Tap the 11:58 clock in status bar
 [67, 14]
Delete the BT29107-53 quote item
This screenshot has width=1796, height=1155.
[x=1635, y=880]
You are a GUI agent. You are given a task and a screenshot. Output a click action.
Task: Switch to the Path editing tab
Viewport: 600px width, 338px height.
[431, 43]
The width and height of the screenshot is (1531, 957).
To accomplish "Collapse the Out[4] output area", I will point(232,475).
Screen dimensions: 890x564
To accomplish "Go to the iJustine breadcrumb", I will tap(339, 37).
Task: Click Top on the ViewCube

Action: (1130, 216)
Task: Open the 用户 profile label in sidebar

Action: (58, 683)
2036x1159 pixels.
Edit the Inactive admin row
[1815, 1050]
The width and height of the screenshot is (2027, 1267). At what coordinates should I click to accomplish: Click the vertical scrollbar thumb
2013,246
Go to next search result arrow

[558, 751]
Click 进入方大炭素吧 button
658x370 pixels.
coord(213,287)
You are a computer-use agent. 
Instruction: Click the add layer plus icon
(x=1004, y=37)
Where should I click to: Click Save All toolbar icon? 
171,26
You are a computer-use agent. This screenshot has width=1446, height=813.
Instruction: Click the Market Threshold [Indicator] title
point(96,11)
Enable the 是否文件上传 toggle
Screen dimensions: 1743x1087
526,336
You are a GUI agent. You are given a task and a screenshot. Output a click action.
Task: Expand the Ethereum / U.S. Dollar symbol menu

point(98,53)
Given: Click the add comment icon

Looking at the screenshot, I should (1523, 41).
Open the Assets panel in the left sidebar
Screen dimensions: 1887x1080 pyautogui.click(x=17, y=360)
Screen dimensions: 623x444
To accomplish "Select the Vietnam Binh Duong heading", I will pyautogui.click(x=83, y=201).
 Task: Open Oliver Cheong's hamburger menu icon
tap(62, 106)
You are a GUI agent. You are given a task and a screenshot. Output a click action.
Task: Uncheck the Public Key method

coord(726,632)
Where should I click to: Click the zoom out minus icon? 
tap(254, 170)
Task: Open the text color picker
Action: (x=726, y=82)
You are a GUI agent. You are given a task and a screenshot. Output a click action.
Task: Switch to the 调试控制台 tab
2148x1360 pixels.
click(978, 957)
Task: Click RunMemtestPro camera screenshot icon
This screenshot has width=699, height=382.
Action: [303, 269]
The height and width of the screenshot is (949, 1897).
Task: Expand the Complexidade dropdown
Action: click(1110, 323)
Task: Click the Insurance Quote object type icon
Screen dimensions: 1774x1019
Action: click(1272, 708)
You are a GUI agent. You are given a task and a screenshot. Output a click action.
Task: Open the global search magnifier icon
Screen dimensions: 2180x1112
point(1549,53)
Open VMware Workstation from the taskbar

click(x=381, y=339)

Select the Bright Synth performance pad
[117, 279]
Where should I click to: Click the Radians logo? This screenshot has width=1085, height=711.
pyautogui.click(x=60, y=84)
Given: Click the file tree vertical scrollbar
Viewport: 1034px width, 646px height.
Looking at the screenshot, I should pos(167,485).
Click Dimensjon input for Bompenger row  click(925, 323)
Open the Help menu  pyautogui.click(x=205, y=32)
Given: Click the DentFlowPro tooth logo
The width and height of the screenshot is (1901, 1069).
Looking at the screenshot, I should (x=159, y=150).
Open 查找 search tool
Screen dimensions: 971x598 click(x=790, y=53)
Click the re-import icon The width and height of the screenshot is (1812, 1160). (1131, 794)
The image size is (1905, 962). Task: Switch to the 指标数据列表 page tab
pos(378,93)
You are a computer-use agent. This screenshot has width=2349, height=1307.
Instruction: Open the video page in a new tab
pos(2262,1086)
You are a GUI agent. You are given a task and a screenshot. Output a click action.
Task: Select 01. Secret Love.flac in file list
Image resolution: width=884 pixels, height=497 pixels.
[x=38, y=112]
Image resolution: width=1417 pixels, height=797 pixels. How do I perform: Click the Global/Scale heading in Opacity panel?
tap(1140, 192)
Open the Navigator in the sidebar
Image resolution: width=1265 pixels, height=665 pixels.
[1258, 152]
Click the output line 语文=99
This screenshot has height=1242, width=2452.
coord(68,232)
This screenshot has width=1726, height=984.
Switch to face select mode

|---|

Problem to solve: For the word "will", please say how many lines in the entries hold it, with only the number as the reply.

Answer for the task: 3